# [TASK DESCRIPTION]
In the article below on leadership, what does the quoted comment on the Washington Post column say the real problem was?

# [SOURCE TEXT]
══════════

Time To Get Off Your Ass And Lead (Yourself)
by Miki SaxonThere are many lessons to be learned from the current economic crisis, but one of the most important is that we the people should stop following and start leading ourselves.
In other words, we each need to take responsibility for our own actions and think critically about the words and actions of those in positional leadership roles.
In business, we need to rid ourselves of the idea that positional leaders don’t need management skills or that managers don’t lead.
Jim Stroup points out in numerous posts that “No one has proven that leadership is different from management, much less that it is a characteristic inherent in individuals independently of the context in which those individuals operate, one that they carry with them from one organization to another and which they then instill into groups otherwise bereft of it.”
We need to stop defining leaders based on their vision and skill at influencing people to follow them.
A comment left on a Washington Post column by Steve Pearlstein regarding the leadership failure that led to the current economic crisis neatly sums up the problem with that definition.
“What a great summary of the economic problem. However this was not a lack of leadership. Defining leadership as influencing people to move in a specific direction, the financial and economic elite successfully led the country into the economic disaster. The problem was a lack of management that failed to identify the signs of the pending disaster.”

══════════

# [RECORD SET]
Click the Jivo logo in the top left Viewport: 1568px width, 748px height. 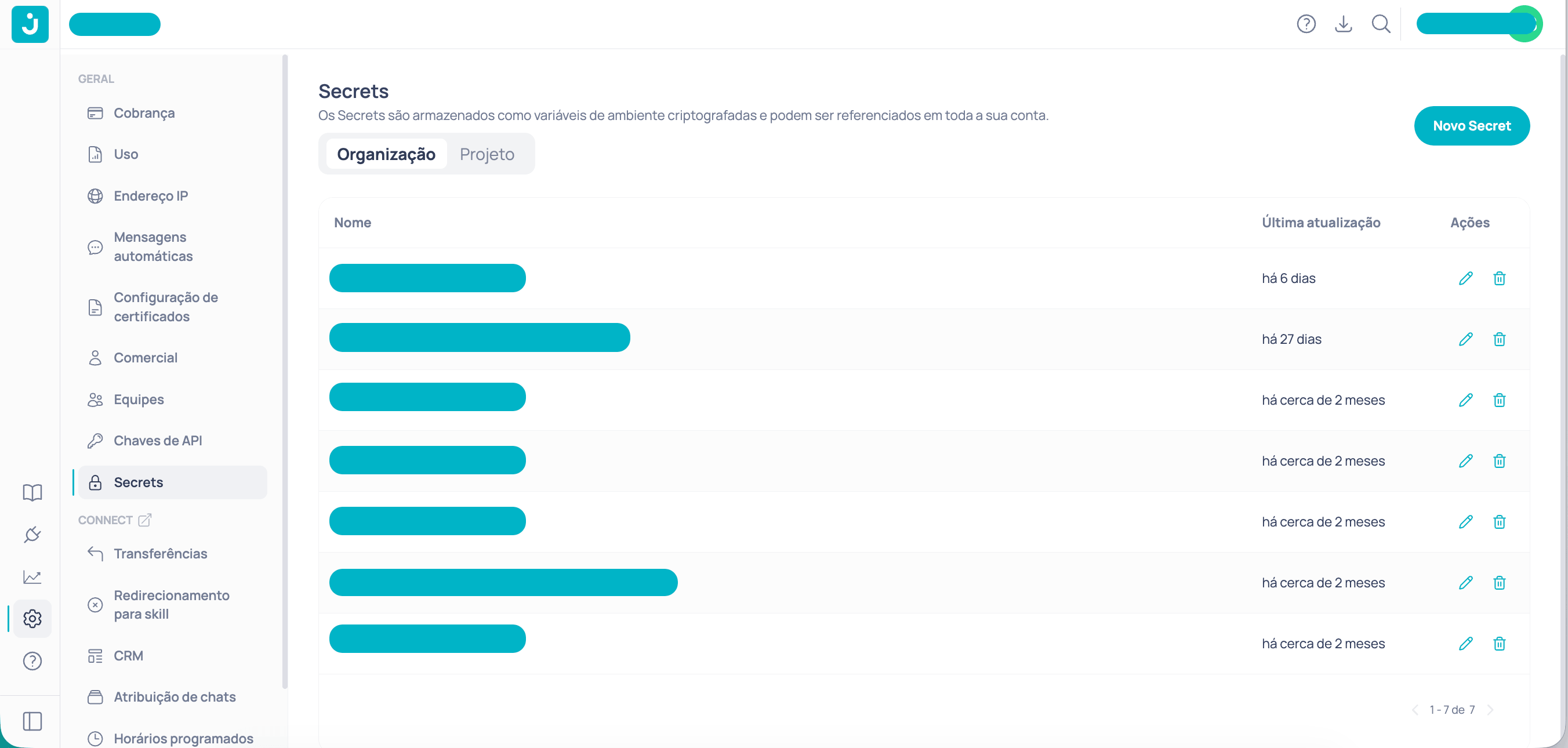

══════════

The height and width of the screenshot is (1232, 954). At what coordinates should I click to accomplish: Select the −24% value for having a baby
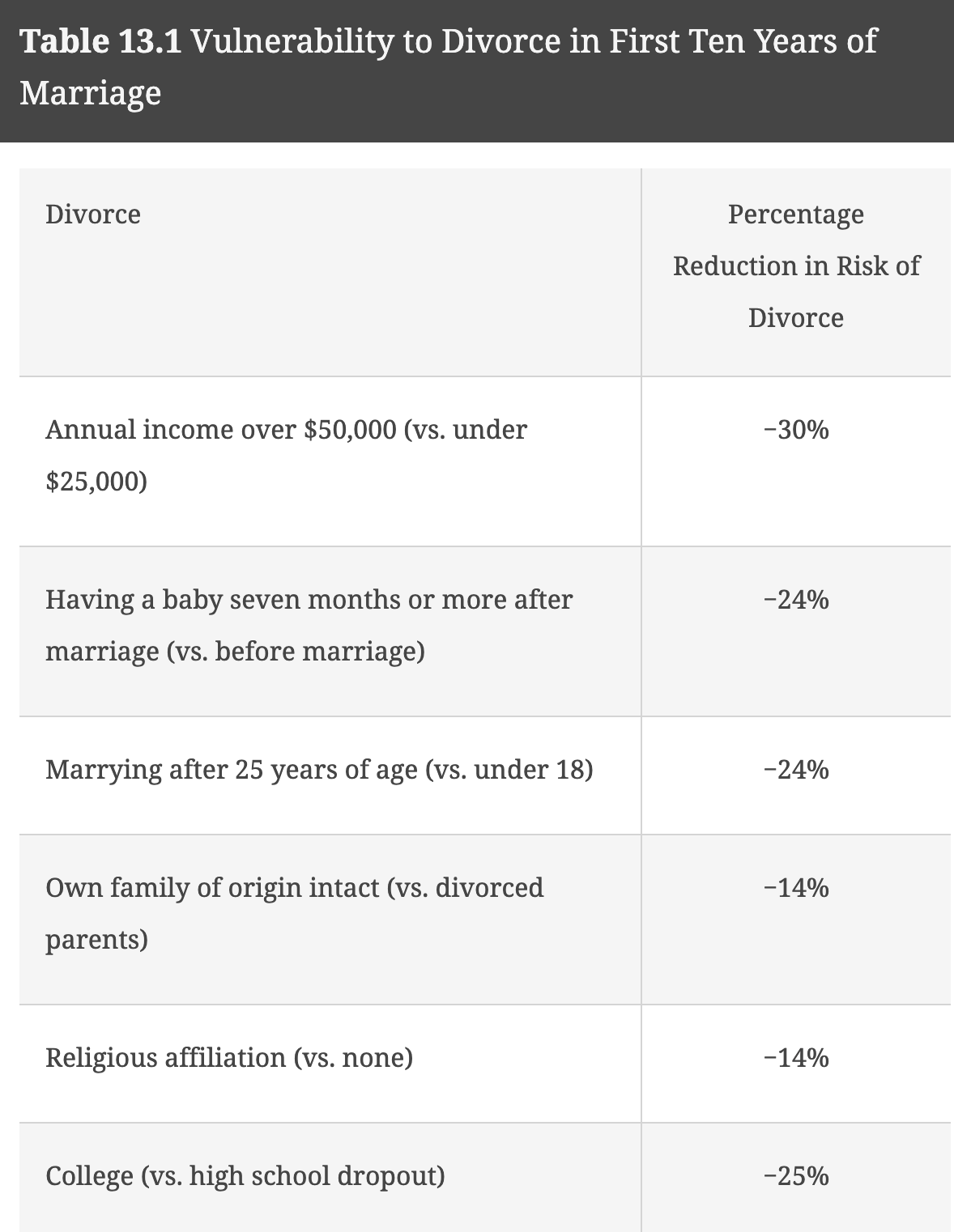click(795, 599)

══════════

# [SOLUTION TO THIS PROBLEM]
A lack of management that failed to identify the signs of the pending disaster.